Calipari put the softball fundraiser in the context of maximizing the potential of being the Kentucky coach. “The greatest thing about being coach here (is to) move people for good.”
The softball game was part of the annual John Calipari Basketball Fantasy Experience. The fantasy camp raised about $1 million for 14 charities and organizations, The Calipari Foundation announced in a news release.
Meanwhile, fundraising efforts continue in Louisiana. LSU announced last week that its basketball coach, Johnny Jones, and former All-American Shaquille O’Neal plan a golf event for Sept. 16.
Proceeds from the golf event, which will be played at the Carter Plantation in Springfield, La., will be donated to flood relief.
More information is available by sending an email to firstname.lastname@example.org or calling Brittany Carvalhido at 225-578-8217.
Given the unblinking basketball interest of Kentucky fans, it was not surprising that the softball event included a mention of the serious business involving UK’s 2016-17 season.

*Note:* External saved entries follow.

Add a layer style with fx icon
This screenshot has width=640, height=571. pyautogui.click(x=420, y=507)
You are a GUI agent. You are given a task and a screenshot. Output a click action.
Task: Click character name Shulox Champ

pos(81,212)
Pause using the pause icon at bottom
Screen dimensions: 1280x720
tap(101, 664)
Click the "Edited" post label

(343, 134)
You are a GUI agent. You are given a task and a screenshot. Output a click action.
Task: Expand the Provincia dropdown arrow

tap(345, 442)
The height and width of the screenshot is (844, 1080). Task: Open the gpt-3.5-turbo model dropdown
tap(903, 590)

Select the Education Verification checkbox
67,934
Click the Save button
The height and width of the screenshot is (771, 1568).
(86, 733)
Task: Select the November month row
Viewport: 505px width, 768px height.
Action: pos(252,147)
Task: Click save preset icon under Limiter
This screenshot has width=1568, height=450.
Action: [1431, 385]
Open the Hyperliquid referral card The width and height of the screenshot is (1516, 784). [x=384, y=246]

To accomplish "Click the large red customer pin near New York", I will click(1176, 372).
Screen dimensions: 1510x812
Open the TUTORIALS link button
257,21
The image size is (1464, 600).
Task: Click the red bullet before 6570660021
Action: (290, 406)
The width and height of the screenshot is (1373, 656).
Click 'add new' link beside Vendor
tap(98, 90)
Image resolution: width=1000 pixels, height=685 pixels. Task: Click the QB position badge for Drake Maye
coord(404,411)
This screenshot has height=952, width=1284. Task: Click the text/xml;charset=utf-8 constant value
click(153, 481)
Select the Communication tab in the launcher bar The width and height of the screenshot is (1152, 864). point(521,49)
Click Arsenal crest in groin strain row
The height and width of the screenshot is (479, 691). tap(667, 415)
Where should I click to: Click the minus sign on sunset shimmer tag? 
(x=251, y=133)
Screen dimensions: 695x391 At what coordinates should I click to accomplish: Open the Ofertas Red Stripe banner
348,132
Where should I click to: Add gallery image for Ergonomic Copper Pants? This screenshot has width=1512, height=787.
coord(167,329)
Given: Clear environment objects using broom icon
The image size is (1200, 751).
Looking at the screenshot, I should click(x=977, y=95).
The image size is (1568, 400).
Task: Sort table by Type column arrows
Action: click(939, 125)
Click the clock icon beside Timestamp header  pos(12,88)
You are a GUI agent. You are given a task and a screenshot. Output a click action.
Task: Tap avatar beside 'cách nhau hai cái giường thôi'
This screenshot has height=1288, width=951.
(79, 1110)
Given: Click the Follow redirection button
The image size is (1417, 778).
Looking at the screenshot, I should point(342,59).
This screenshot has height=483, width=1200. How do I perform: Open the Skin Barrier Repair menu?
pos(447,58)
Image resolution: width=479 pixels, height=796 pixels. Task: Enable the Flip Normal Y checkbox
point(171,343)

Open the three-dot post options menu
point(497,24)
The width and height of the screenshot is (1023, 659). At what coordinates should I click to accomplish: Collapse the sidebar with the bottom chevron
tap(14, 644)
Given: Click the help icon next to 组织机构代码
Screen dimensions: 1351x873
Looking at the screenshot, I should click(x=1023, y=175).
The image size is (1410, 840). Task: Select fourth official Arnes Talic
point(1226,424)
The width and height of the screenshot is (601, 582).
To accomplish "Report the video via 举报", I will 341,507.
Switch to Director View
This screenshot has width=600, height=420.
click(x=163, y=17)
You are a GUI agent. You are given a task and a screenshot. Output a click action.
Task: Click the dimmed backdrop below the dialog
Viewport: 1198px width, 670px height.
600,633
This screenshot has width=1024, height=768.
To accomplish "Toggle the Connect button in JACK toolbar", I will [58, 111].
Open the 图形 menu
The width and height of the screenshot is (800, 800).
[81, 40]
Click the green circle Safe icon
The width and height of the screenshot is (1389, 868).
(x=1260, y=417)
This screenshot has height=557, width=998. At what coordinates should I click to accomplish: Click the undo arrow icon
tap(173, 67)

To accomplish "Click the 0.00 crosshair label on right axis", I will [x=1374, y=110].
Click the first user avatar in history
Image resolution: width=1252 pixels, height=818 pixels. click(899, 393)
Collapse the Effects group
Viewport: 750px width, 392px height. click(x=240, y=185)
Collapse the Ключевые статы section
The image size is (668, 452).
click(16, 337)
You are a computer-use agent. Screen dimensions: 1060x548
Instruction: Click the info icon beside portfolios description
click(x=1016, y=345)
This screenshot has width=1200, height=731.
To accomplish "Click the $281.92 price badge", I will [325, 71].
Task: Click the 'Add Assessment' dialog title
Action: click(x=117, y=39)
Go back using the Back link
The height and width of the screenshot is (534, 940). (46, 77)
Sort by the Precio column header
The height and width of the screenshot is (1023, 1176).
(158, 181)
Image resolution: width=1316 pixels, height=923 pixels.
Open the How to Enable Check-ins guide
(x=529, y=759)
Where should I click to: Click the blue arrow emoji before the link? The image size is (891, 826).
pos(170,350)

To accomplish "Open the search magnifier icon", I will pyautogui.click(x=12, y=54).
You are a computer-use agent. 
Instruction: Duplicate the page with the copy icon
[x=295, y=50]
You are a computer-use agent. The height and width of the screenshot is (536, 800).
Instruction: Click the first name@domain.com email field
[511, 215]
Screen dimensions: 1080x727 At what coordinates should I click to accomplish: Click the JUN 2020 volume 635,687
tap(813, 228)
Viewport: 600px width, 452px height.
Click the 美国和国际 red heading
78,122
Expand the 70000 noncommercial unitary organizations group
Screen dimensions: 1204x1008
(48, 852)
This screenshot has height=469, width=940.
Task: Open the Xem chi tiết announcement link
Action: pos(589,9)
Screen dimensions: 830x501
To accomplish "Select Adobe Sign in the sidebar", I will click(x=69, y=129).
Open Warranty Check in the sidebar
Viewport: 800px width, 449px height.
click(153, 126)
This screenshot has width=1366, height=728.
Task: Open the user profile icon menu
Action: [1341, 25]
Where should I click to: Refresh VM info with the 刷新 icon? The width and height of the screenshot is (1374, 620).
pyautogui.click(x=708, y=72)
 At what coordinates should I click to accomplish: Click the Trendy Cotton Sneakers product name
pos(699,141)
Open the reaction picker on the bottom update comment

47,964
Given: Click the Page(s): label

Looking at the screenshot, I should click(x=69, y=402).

During a pre-game appearance with Lexington personality Dave Baker, Calipari offered a few thoughts at this embryonic point in team development.
Calipari said he set goals for Isaiah Briscoe’s effort to improve as a shooter: 30 percent from three-point range and 68 percent from the foul line. “If he does that, he’s a lottery pick …,” the UK coach said. “So do it.”
As a freshman last season, Briscoe made 13.5 percent of his three-point shots and 46 percent of his free throws.
Though hampered by a high ankle sprain, freshman Edrice “Bam” Adebayo is a physical presence weighing 260 pounds and having only four percent body fat, Calipari said.
Calipari also said freshman guards De’Aaron Fox and Malik Monk “will be two of the best players in the country.”